Le mouvement Hamas a déclaré que l'accord prévoit la fin de la guerre, le retrait des forces israéliennes de la bande, l'autorisation d'entrer l'aide humanitaire et l'échange de prisonniers.

De son côté, le porte-parole du ministère qatari des Affaires étrangères a confirmé que les négociations de Charm el-Cheikh ont abouti à un accord sur les termes de la première phase du cessez-le-feu à Gaza, précisant que cette phase comprendra l'arrêt des opérations militaires et la libération des détenus israéliens et des prisonniers palestiniens.
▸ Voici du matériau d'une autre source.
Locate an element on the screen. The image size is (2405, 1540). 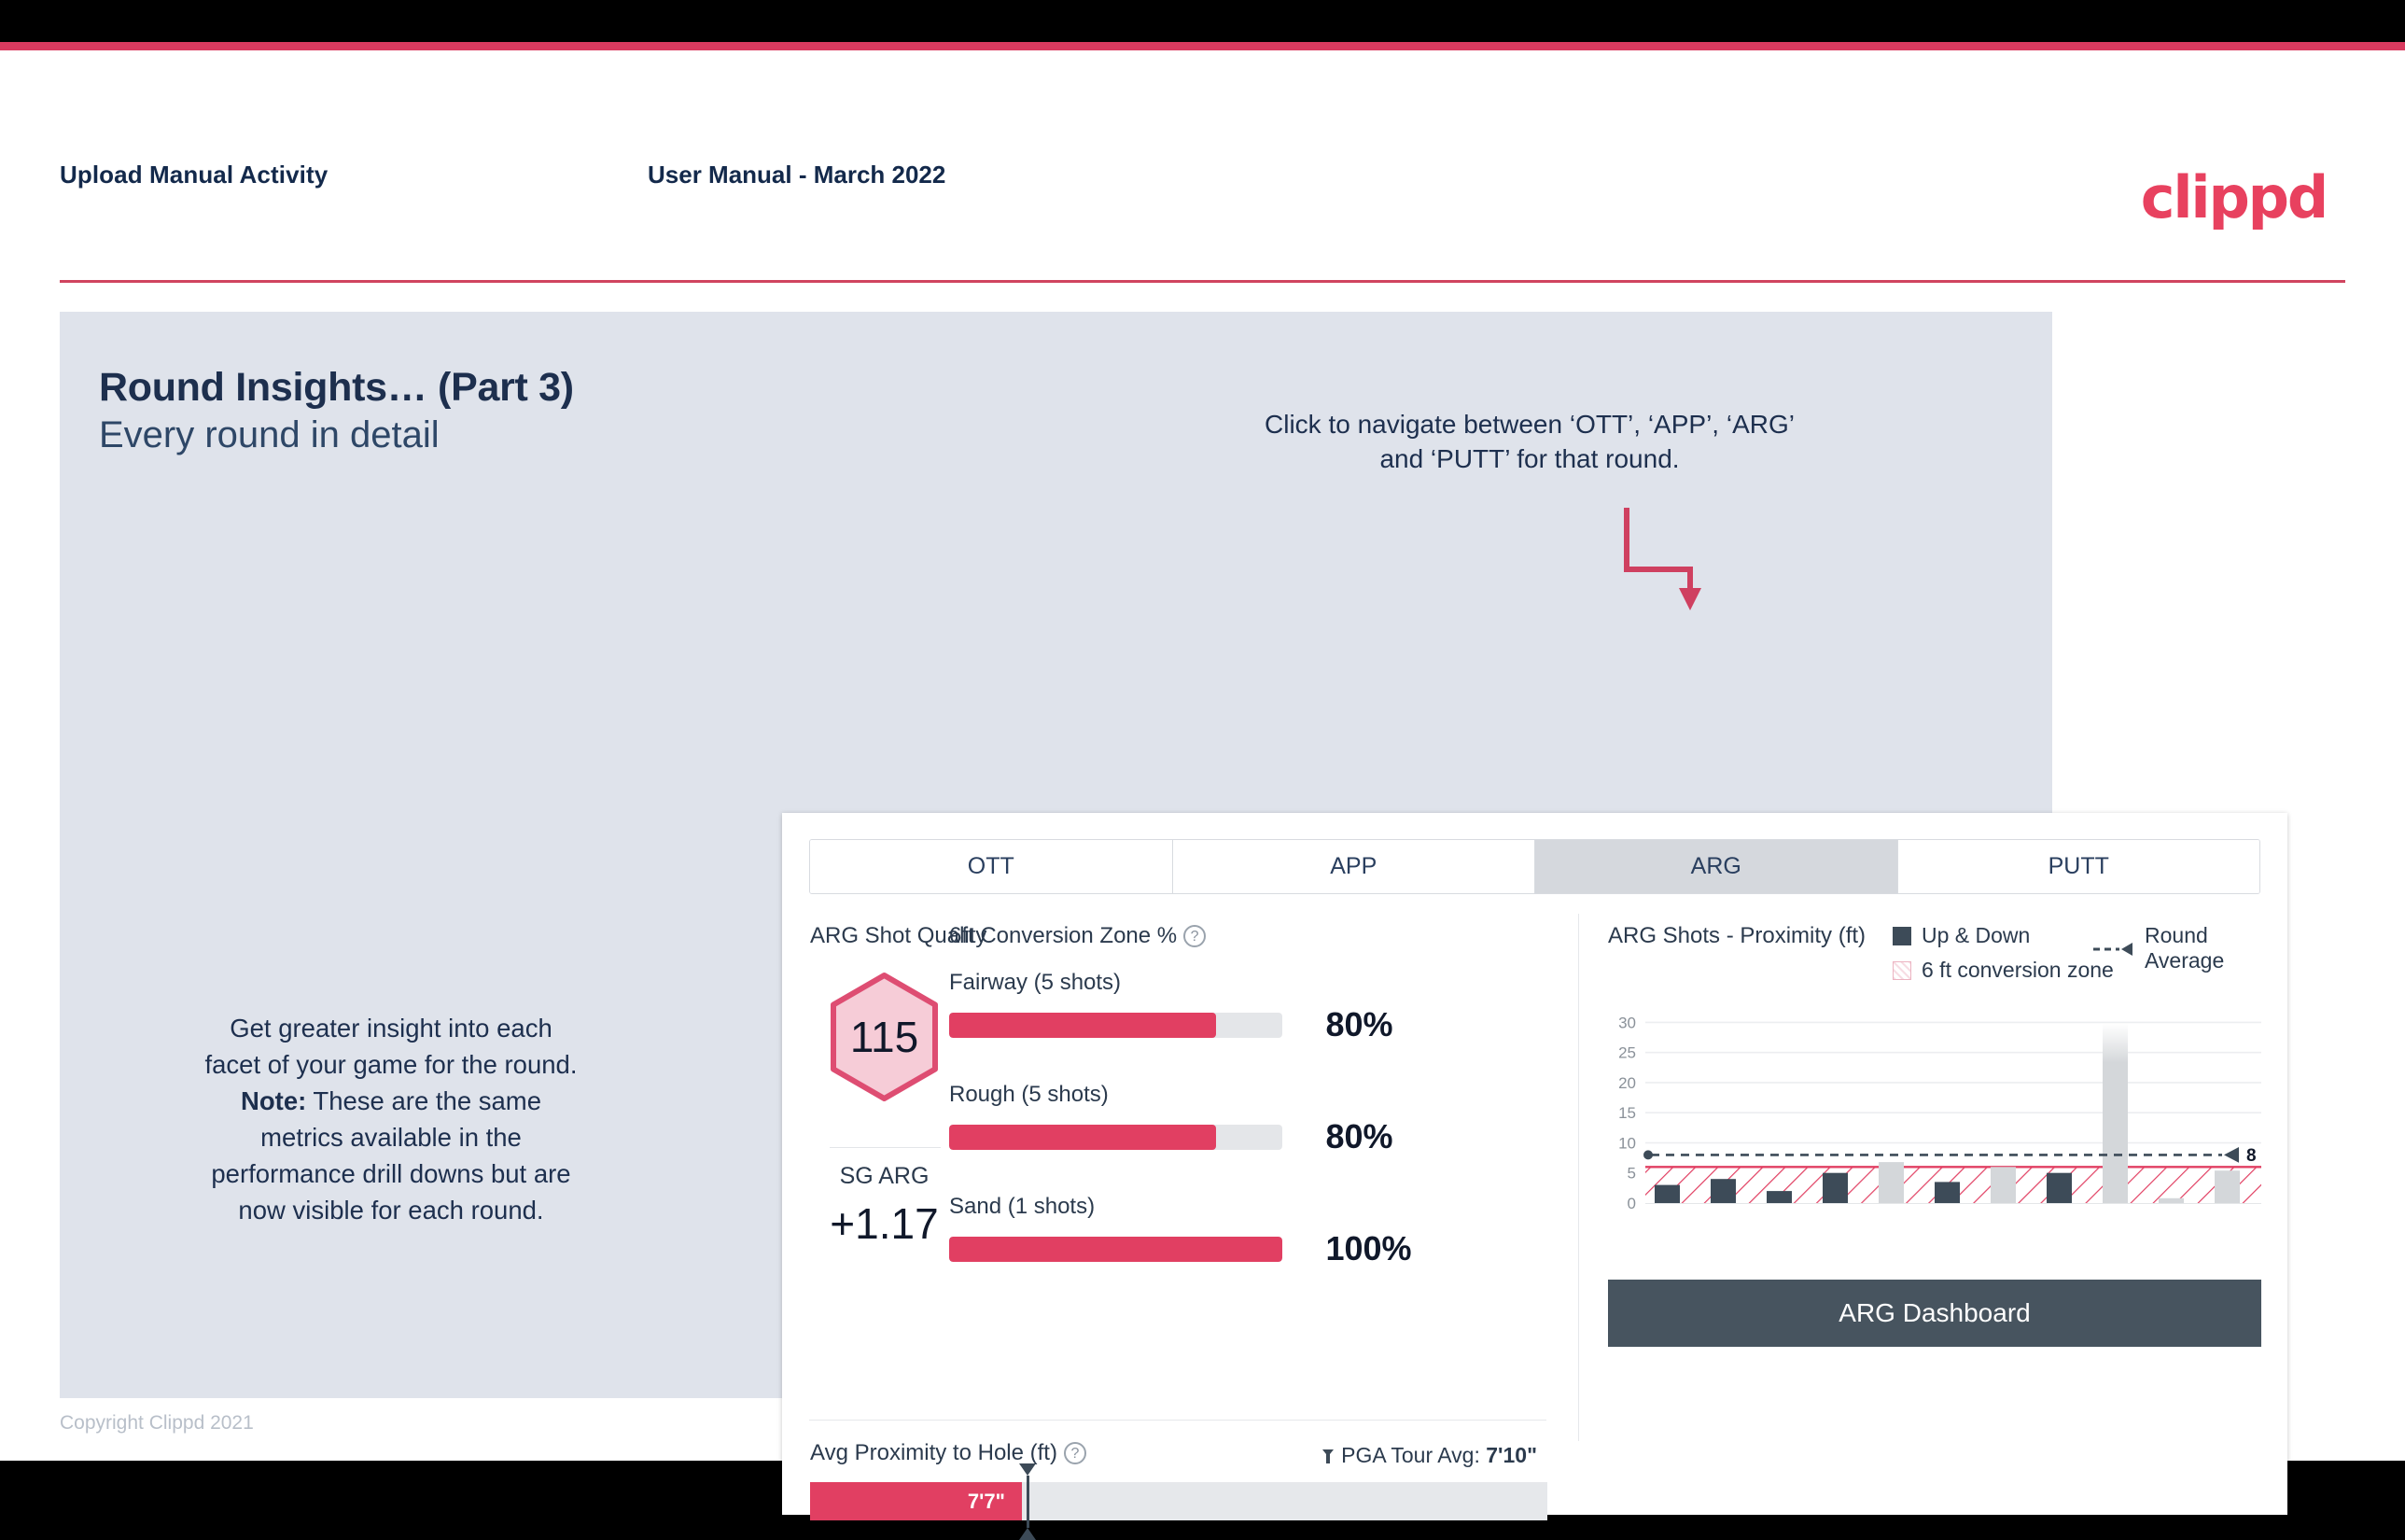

En Israël, le Premier ministre Benjamin Netanyahu a annoncé qu'il tiendra une réunion gouvernementale jeudi pour approuver l'accord conclu avec le Hamas, visant à libérer les otages détenus à Gaza et à mettre fin à la guerre qui dure depuis deux ans.

Malgré l'annonce de l'accord, la défense civile à Gaza a rapporté que l'armée israélienne a lancé jeudi à l'aube une série de frappes aériennes sur différentes zones de la bande.

L'armée israélienne a également averti les déplacés de ne pas retourner dans leurs foyers situés au nord.

Le porte-parole de l'armée, Avichay Adraee, a publié sur la plateforme "X" : "Annonce importante à tous les habitants de la bande de Gaza : la zone située au nord de Wadi Gaza est toujours considérée comme une zone de combat dangereuse." Il a ajouté que les unités de l'armée "encerclent toujours la ville de Gaza", confirmant que le retour est "extrêmement dangereux", appelant les habitants à ne pas s'approcher des zones de déploiement des forces israéliennes jusqu'à nouvel ordre officiel.